Brain tumor patient in Streator uses art as therapy
STREATOR – Jeremy Johnson has always had natural artistic ability, but in 2010, his interest in it took a new turn when he was diagnosed with a brain tumor.
Johnson began having seizures and had to move back into his parents’ house in Ottawa.
“I began painting after the brain tumor,” Johnson said. “I don’t know what it was – I found it very emotional. I was always good at drawing, but the abstract I could not do well. Couldn’t let loose, let go. You know how they say yoga is meditative and therapeutic? I feel the same way about abstract painting.”

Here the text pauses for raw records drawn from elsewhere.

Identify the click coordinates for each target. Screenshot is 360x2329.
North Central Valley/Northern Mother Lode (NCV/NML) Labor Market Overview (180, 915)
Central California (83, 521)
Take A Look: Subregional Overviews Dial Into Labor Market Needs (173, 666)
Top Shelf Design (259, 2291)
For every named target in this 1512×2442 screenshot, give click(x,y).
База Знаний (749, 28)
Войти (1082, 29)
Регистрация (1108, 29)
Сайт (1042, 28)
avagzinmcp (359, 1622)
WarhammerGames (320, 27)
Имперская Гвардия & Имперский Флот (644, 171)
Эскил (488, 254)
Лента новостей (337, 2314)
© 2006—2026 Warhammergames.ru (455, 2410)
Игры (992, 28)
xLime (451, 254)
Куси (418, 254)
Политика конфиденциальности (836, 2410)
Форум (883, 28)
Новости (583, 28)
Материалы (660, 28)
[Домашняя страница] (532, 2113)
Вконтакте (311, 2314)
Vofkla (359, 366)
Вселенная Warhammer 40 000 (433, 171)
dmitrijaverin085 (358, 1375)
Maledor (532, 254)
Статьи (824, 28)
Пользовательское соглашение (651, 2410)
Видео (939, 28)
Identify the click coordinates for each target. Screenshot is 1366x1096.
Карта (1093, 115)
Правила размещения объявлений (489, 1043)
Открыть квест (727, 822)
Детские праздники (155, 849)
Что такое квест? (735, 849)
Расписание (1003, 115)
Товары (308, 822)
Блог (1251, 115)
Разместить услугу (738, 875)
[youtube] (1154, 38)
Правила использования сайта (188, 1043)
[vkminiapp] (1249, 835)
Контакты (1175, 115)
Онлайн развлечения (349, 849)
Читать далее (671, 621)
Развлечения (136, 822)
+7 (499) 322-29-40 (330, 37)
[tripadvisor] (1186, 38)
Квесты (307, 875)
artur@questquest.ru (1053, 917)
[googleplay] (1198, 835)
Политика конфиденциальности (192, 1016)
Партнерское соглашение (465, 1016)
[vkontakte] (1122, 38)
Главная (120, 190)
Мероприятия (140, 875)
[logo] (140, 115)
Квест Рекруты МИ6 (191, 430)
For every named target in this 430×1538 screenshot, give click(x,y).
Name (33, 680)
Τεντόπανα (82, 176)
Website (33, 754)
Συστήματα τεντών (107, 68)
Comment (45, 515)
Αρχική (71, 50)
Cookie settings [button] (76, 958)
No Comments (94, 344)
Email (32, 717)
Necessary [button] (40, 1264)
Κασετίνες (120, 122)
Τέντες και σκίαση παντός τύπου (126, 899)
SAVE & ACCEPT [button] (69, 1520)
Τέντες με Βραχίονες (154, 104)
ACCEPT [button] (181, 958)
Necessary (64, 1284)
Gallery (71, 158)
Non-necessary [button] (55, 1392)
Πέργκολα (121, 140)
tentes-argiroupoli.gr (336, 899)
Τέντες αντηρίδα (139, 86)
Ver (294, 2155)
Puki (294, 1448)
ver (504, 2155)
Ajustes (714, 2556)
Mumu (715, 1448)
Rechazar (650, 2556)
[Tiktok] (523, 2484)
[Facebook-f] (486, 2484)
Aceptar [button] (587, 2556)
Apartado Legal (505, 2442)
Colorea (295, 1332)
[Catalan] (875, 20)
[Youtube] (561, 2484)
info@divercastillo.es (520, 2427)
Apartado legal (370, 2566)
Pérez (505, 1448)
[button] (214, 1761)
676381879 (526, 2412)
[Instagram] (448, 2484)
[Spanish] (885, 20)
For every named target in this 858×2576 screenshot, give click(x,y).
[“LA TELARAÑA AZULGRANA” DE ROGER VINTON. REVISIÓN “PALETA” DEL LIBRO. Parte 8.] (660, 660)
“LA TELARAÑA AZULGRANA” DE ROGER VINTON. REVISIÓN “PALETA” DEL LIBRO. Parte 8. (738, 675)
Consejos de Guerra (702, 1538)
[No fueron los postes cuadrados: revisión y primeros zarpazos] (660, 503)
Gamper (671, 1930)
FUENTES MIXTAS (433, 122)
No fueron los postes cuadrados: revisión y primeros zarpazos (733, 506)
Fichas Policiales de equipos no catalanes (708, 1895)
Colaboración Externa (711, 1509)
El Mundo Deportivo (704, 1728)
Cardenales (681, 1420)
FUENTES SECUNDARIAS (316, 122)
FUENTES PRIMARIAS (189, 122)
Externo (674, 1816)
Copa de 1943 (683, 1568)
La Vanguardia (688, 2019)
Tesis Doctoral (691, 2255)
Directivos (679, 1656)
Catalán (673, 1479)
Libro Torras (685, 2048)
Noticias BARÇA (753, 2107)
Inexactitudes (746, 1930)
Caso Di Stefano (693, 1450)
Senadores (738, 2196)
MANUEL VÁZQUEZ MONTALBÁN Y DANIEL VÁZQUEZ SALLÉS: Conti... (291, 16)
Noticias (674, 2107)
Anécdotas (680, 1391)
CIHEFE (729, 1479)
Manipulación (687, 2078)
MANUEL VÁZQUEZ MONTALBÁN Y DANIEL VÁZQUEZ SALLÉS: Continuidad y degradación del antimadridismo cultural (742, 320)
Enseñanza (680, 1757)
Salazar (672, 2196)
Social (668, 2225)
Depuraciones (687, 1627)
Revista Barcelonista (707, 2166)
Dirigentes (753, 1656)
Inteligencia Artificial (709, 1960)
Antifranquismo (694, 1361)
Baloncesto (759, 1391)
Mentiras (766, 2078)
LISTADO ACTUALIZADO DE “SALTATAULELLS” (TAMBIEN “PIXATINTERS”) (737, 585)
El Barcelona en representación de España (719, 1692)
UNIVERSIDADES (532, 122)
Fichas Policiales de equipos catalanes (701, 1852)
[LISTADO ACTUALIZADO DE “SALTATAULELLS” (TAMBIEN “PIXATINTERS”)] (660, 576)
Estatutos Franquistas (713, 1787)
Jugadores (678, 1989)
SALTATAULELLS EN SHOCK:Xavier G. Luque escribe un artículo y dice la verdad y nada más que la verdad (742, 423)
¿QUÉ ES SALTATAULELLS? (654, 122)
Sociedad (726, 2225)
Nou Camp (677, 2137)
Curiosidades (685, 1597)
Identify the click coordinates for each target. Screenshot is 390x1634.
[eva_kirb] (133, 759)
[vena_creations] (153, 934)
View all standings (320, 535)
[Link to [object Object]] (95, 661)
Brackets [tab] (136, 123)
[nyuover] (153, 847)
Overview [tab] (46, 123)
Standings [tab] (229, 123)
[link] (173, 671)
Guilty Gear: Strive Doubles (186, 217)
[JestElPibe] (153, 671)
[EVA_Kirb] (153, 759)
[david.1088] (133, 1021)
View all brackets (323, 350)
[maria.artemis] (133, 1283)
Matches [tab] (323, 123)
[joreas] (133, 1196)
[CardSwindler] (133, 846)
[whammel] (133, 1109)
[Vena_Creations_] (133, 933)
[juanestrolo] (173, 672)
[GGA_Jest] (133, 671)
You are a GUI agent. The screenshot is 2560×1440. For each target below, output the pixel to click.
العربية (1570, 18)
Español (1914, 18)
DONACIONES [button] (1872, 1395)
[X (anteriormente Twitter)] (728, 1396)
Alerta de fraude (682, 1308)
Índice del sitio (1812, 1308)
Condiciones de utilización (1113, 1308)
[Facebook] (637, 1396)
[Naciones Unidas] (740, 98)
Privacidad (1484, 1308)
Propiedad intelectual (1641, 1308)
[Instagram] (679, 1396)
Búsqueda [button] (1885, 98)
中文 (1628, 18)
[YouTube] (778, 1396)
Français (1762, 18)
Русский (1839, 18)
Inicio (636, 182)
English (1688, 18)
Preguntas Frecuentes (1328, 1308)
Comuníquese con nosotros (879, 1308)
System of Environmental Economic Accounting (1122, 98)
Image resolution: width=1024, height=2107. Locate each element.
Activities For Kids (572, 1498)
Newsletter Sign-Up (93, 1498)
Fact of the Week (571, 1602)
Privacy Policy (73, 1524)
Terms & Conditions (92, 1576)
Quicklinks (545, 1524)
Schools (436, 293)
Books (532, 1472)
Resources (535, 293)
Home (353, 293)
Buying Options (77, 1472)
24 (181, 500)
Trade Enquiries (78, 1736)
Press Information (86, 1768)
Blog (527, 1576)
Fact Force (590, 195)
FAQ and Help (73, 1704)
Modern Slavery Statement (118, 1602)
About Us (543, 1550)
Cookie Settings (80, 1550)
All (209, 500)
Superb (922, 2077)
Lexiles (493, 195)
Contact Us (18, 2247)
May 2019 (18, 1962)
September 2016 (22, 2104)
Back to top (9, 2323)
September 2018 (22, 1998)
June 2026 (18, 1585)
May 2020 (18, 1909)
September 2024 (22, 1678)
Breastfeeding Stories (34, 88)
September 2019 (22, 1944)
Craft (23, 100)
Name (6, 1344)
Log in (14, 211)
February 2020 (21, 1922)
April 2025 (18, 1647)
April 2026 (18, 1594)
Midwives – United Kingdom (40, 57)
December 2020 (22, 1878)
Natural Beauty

He likes the idea that “there are no mistakes in abstract,” and so he brought his talent and natural teaching ability in July to the Illinois Valley Brain Injury Clubhouse in Streator as part of a grant through the Thrivent Action Team.
Lori Welch, who founded the clubhouse, said the benefits of using art and music with those who have experienced traumatic brain injuries are enormous. The clubhouse already has an established music therapy program in place with a certified therapist.
“Ever since I started this program, there’s a lot we can do and not be therapists. I’m not a therapist,” Welch said. “Art and music transcends thinking, memory – it brings memories back, helps socialization, creative expression. For some reason with art and music, we always see memories, cognitive skills come out. And they like it.”
With Johnson’s own history of a brain tumor and the accompanying seizures, he can reach the members of the clubhouse in a unique way.
“When I heard about Jeremy, I had to get him here, especially with his background,” Welch said. “They can relate to him, and they can know there is life beyond a TBI with art and music.”
Johnson began by encouraging the clubhouse members to let go of expectations, use their intuition and have fun with painting without boundaries.
“The seizures are tough on us,” he said. “I want to teach you guys how to do some of this because it’s fun. Abstract is ourselves, unique, so we don’t have to copy anything, just let it flow. Colors become our feeling. We’re going to choose whatever color appeals to us.”
With the sounds of Bach’s “Air” flowing in the background, Rachael Spence stood at her table and moved along with the music, painting in two shades of purple and a shade of yellow-green.
“I’m just going with the flow,” she said. “It makes me feel happy. It looks like waves.”
Ken Poutre combined blue, red, orange and white to make his creation.
“I like [art] a lot,” he said. “I draw a lot of pictures here. I really like it. It’s something I enjoy.”
Johnson said others have encouraged him to expand his reach. He often teaches in a one-on-one setting, and has found that helping others has helped him, as well.
“I myself am socially isolated, but the more I do it, the more it helps me,” he said.